When you invest in a mutual fund, you are contributing to a pool of money that will be…

When you invest in a mutual fund, you are contributing to a pool of money that will be…

A. Given to hundreds of local charities in your area

B. Invested in a mix of stocks, bonds and money market accounts

C. Taxed based on each individual investor’s annual salary

D. Put into a separate savings account for your children to inherit someday

Answer – B. Invested in a mix of stocks, bonds and money market accounts.

Mutual funds consist vast portfolio of the bonds, securities and stocks which are overseen by the professional fund managers. The mutual funds are mainly traded on the exchanges and provide access to the investors towards a wide portfolio of the assets that are selected for funds.

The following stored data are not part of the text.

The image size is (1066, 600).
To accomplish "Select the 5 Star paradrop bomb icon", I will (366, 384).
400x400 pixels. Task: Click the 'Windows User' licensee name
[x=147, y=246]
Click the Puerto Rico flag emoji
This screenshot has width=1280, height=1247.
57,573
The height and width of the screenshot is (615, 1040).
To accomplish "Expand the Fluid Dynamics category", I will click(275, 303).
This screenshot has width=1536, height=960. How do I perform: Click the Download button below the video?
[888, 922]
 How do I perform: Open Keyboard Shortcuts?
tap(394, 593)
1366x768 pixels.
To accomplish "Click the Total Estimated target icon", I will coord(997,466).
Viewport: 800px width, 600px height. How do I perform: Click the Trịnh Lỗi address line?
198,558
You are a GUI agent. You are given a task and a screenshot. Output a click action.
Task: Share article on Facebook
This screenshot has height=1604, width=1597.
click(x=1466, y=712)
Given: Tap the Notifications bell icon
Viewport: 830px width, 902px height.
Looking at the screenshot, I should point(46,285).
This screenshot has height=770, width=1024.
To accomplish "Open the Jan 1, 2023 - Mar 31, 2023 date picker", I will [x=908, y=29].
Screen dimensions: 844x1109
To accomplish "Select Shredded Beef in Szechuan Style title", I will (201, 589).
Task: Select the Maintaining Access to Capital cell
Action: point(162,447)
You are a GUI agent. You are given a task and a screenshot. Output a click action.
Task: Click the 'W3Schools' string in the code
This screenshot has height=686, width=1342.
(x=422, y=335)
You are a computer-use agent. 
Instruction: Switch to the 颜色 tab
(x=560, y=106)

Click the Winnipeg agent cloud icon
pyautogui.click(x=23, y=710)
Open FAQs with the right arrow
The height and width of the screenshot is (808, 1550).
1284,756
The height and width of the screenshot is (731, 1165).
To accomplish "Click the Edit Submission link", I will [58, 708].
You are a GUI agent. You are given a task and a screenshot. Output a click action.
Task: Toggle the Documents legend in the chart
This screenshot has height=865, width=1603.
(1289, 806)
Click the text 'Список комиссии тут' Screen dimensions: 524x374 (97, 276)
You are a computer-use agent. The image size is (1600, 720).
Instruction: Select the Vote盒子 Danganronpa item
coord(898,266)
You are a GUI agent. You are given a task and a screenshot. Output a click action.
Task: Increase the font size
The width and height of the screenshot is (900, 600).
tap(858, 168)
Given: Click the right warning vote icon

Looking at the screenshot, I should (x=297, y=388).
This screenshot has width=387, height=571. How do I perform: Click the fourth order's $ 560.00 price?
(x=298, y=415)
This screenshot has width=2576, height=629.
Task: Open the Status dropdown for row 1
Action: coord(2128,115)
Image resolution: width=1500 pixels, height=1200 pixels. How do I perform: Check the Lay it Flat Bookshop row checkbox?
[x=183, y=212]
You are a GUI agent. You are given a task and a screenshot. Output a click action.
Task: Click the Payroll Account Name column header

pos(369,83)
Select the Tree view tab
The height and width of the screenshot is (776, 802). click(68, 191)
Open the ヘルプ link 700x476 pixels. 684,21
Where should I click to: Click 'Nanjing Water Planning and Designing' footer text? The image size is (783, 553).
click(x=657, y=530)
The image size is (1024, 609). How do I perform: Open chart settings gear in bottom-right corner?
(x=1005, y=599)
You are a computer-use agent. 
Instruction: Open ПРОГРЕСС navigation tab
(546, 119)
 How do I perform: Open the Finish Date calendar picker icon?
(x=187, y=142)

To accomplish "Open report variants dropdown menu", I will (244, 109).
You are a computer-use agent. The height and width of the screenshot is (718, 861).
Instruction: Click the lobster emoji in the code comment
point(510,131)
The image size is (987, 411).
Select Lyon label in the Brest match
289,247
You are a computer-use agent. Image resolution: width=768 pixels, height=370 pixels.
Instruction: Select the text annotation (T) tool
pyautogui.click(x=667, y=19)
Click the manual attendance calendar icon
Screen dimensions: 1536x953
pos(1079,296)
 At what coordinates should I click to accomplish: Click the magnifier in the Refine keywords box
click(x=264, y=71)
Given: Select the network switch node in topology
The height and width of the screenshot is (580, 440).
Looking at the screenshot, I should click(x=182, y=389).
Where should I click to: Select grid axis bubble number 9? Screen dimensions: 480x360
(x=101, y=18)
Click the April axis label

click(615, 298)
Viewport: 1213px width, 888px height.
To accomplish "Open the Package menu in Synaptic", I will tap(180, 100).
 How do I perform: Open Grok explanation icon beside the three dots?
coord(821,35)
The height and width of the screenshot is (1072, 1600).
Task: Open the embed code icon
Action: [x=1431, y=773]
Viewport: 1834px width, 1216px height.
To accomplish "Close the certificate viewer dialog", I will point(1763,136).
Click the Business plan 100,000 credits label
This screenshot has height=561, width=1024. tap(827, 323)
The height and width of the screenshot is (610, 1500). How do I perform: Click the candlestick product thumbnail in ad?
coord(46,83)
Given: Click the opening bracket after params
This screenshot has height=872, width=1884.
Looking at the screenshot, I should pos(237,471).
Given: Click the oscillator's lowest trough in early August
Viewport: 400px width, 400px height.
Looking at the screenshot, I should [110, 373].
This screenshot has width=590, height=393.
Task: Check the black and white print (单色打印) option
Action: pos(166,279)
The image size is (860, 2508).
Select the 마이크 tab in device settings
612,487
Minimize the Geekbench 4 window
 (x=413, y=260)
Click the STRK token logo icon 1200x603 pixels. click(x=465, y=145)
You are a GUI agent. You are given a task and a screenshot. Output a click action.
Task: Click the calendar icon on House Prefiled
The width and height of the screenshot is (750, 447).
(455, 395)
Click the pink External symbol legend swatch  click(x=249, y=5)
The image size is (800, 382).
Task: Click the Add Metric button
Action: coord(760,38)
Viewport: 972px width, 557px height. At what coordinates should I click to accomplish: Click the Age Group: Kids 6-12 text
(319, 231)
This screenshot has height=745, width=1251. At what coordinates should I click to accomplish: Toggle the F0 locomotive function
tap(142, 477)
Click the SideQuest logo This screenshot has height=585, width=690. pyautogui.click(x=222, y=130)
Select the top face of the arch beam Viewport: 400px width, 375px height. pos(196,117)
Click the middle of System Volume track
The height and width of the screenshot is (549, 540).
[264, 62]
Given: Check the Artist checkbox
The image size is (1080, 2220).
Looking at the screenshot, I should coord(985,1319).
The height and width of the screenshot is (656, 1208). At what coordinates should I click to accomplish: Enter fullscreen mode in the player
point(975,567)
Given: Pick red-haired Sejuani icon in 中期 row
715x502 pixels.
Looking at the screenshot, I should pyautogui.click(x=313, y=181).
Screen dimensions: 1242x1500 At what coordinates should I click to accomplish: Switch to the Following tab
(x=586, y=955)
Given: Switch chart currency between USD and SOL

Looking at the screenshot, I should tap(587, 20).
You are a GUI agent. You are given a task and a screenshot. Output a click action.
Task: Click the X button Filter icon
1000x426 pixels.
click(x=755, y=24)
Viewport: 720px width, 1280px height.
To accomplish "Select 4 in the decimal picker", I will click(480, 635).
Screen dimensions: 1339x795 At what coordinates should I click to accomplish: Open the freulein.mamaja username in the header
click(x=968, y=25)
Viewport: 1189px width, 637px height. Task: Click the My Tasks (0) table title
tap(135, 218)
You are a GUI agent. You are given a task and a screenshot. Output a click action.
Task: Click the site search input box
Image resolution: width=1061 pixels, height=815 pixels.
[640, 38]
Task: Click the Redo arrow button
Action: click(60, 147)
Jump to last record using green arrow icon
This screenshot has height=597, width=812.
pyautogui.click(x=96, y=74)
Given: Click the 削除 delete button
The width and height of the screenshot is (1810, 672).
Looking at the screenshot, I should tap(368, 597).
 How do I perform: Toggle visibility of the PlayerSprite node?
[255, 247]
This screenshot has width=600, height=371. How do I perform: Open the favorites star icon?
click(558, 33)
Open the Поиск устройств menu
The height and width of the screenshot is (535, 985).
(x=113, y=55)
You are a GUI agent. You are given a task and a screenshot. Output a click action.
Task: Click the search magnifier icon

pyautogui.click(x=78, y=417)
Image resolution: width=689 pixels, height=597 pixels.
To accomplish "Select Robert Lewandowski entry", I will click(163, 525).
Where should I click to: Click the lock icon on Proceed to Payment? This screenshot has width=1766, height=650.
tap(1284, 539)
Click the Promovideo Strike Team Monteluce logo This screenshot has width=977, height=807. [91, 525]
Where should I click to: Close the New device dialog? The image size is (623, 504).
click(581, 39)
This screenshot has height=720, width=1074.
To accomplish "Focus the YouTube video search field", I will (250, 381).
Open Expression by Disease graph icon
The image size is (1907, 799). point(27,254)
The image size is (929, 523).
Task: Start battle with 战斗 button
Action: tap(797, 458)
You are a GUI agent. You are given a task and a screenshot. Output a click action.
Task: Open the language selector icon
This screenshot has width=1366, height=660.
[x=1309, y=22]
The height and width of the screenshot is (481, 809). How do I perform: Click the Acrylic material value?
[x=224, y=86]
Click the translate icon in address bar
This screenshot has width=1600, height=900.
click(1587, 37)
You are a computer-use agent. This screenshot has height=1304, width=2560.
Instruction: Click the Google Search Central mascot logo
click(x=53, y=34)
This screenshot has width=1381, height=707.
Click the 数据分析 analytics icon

The professional fund managers aim at handle the mix of investments and the goals and assets of the funds are properly detailed within the prospectus. The individuals who deposit into the mutual funds from the paychecks can offer the automatic investments. The lower risks based on investments are faced by individuals in comparison to the purchasing the stocks and most of the funds also have the diverse holdings. When the individuals aim at setting their money aside for investing in the mutual funds the households can provide access towards the vast range of different investments. The investors can earn appropriate returns related to performance of the funds. Mutual funds are considered to be appropriate investment choices for people in middle America. When an individual purchases the mutual funds, they gain appropriate ownership based on underlying assets that are owned by the funds. The performance levels of funds are mainly dependent on the performances that are depicted by the collective assets. Moreover, value of shares can also decrease due to the decrease in value of the assets. The reason behind rejection of the first option “A. Given to hundreds of local charities in your area” is that the investments made in mutual funds do not have any relationship with the amounts that can be donated to the charities. Moreover, the rejection of the third and fourth options “C. Taxed based on each individual investor’s annual salary” and “D. Put into a separate savings account for your children to inherit someday” is based on the lack of their relationship with the aspect of mutual funds.